政 策

大田区は東京湾と多摩川に臨み、晴れた日には富士山が見えるなど、都内でも自然環境に恵まれています。また、羽田空港が32年ぶりに再国際化され、多くの外国人も行き来するようになりました。
こうした天の時、地の利を生かし、千客万来のワクワクするようなまちをつくりたい、と願っています。

一方、大田区は、こうした「自然」や「国際空港」のほかに、「文化」という別の顔をもちます。例えば、大正末期から昭和初期にかけ、馬込から山王地域には尾崎士郎や徳富蘇峰など多くの文士、芸術家が集り、いつの頃からか「馬込文士村」と呼ばれるようになりました。現在でも、多くの文学愛好者や観光客がこの地を訪れ、大田の文化の一大発信地となっています。
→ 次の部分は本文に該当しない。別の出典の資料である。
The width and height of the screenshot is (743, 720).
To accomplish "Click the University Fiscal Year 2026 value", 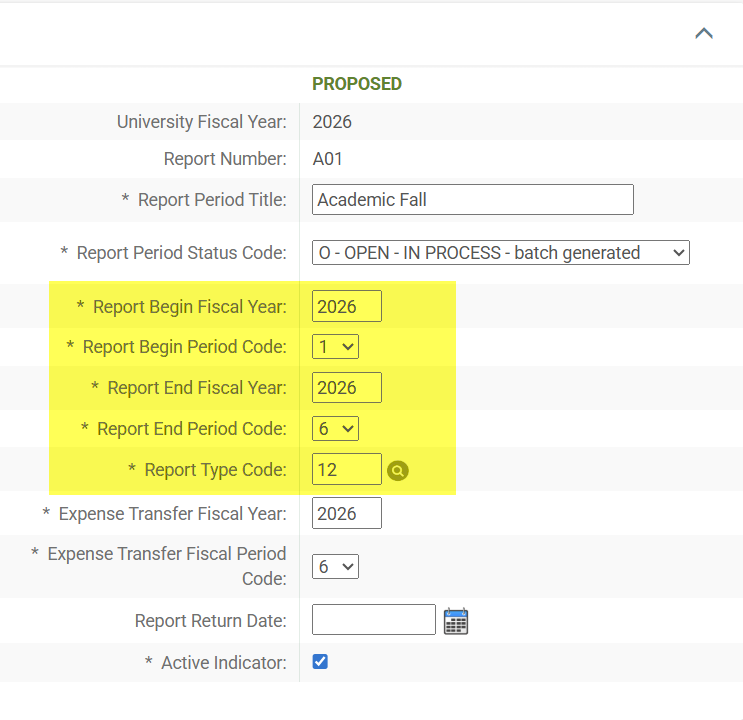I will tap(332, 122).
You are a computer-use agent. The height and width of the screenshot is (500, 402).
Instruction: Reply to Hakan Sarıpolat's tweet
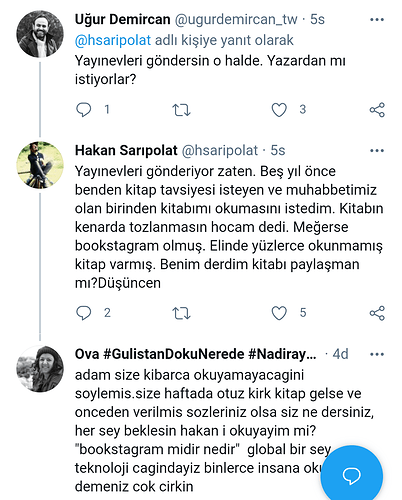tap(84, 313)

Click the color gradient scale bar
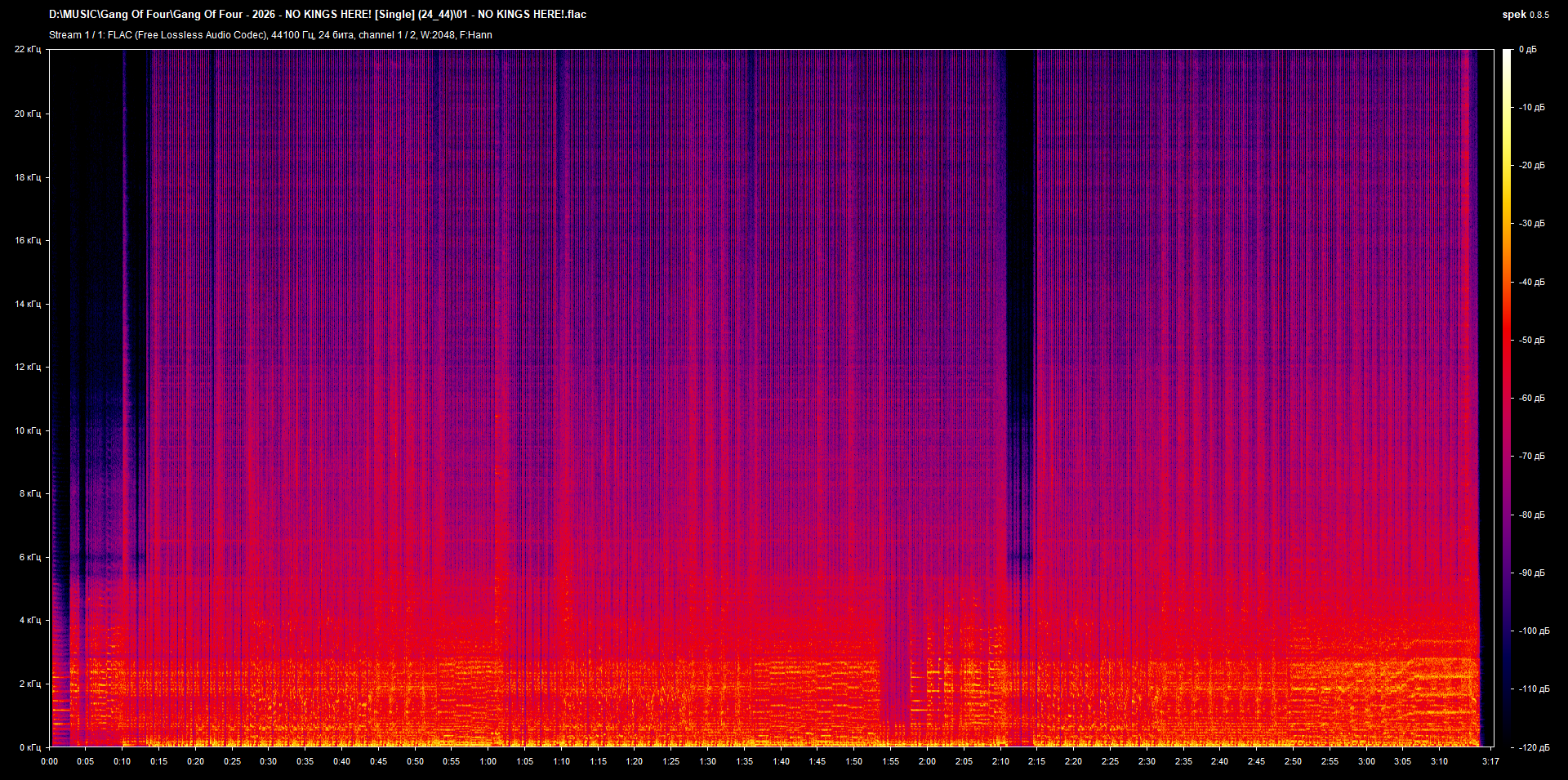coord(1507,398)
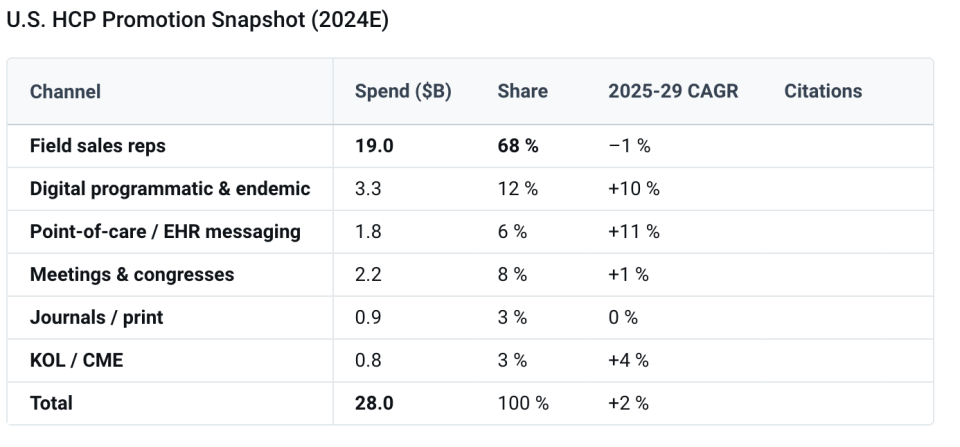The width and height of the screenshot is (960, 447).
Task: Select the +11 % CAGR cell
Action: tap(633, 232)
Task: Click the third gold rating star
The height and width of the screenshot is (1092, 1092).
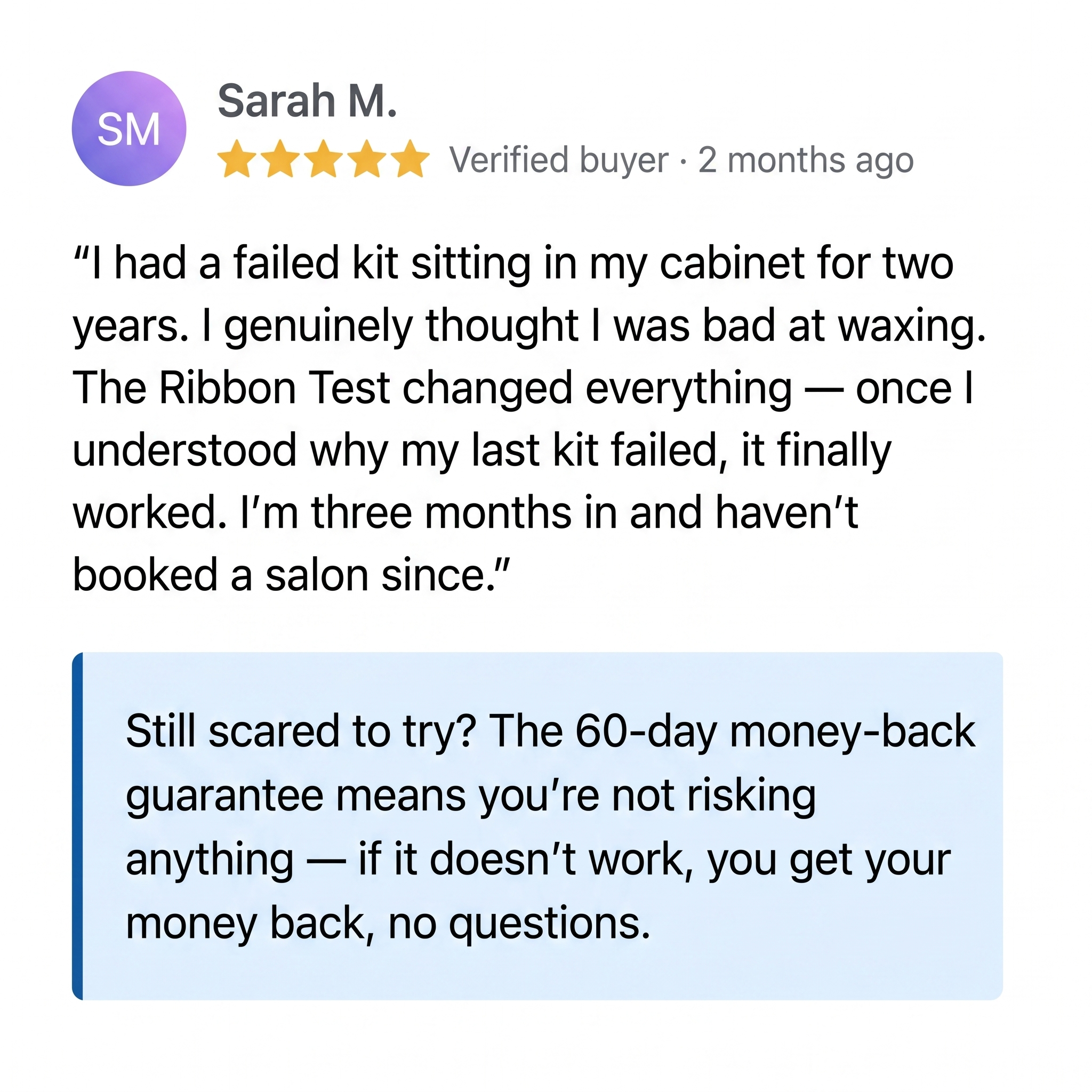Action: point(324,159)
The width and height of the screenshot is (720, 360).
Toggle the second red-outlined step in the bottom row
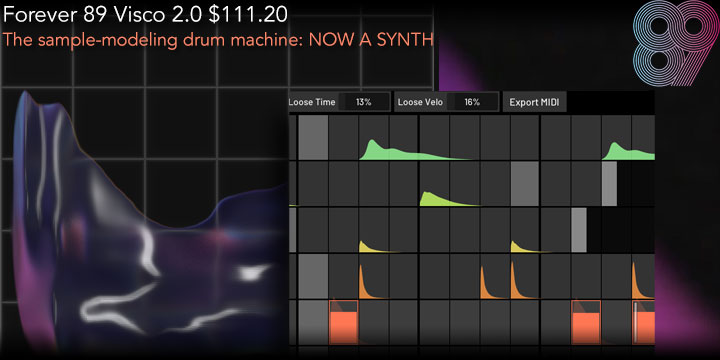tap(586, 322)

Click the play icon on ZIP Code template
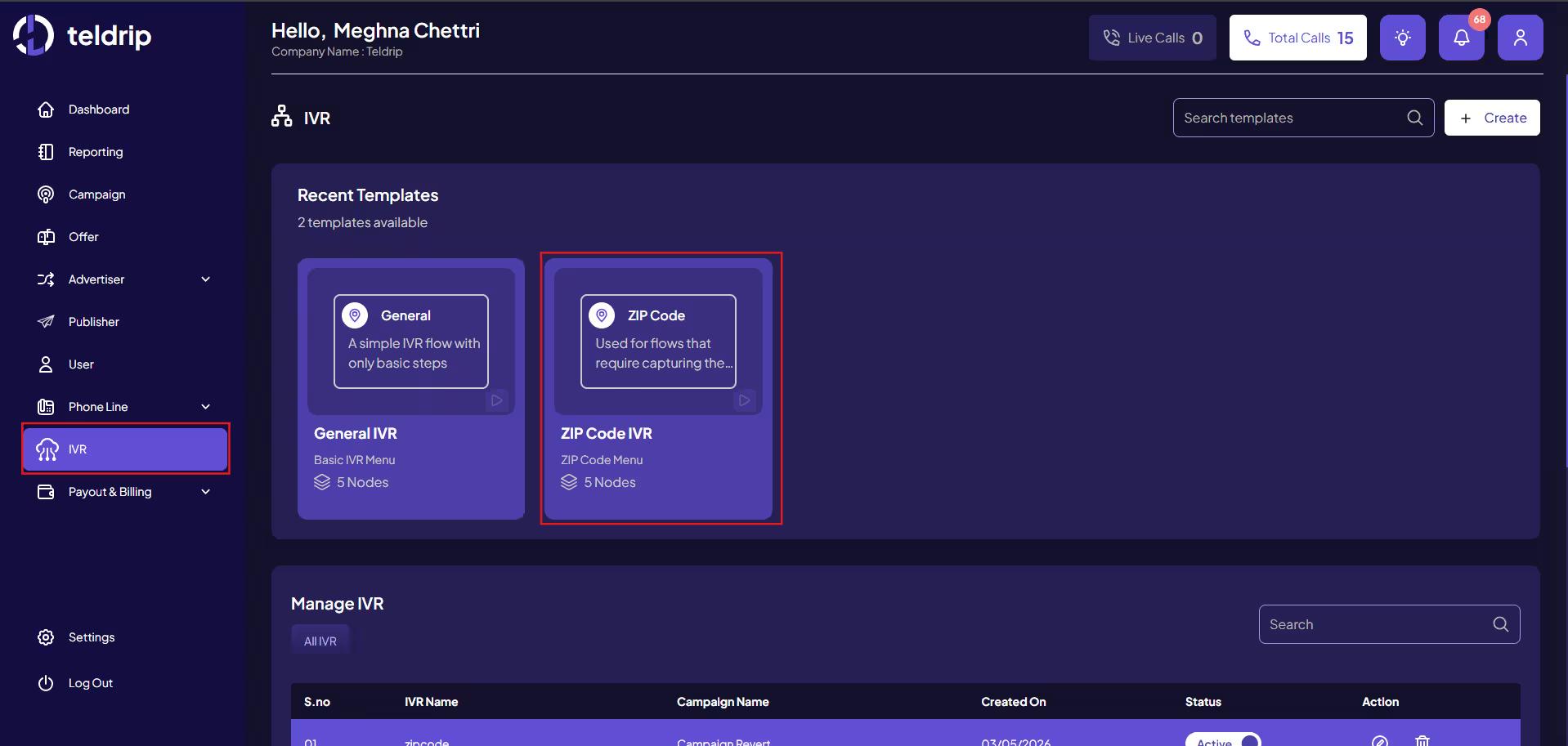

急激な少子高齢化と長期化する不況により、将来不安が拡大していますが、区民の皆様が、いつまでも、いきいき・ワクワク・安心して暮らすことができるよう、以下のビジョンの推進に本気で取り組んでまいります。

 

  • 羽田空港の跡地を経済・文化・ファッション等の発信地に
  • 蒲田、大森駅周辺の再開発を進め、若者が集うまちへ
  • 東急蒲田駅と京急蒲田駅を直結する「新空港線」の整備促進
  • *区外住民や外国人観光客が“大田めぐり”しやすい環境を整備
    (例)日英中韓4ヶ国語併記の案内板の設置、駅前案内の充実、携帯端末の貸出、観光ルートを巡るコミュニティーバスの運行など
    *ご当地「B級グルメ」や「温泉・銭湯」を積極発信。「昭和」やアジア風情漂うまちづくりも


 

  • 食育の観点から学校給食の無償化をめざします
  • 待機児童解消に向け保育園の増設、グループ保育(注1)の拡大
  • 地域で学校を支える仮称「スクールサポート大田」の推進
  • 幼児期から成人にいたるまで一貫して支援を行う「発達障がい者支援コーディネーター」の配置


 

  • 子宮頸がんワクチンの接種費用の公費助成の実現
  • 若者の就労支援のため、トライアル雇用(注2)を推進
  • 安心の“出会いの場”提供など行政による「婚活」支援
  • 区内施設の利用料を割り引く「青春応援券」を実現


 

  • 手頃で良質な賃貸住宅や公的住宅の提供促進
  • 特別養護老人ホーム、老人保健施設、グループホーム等の増設
  • 独り暮らし高齢者の安否確認体制の整備
  • 障がい者総合サポートセンターの早期実現


 

  • 羽田空港と臨海副都心とが一体の「国際モノづくり特区(注3)」を実現
  • 中小企業のアジア市場への展開を支援
  • モノづくり工場の集積と工場アパートの建造
  • まち工場と大学等が一体となった新製品開発を支援




注1:区の研修を受けたお母さんと保育士らが、自宅で乳幼児を預かるのが「保育ママ」制。グループ保育は、複数の保育ママが一カ所に集まることで、より多くの乳幼児を受け入れる。

注2:ハローワークや学校等の紹介で一般企業に短期間雇い、雇われること。原則3ヶ月間で仕事をしていく上で必要な指導をうけ、以後、正社員としての移行をめざす。

注3:経済発展のために法的、行政的に特別な地位を与えられている地域。具体的には、規制緩和、税制優遇、金融支援などを通じて、大手企業や外資系企業を誘致する。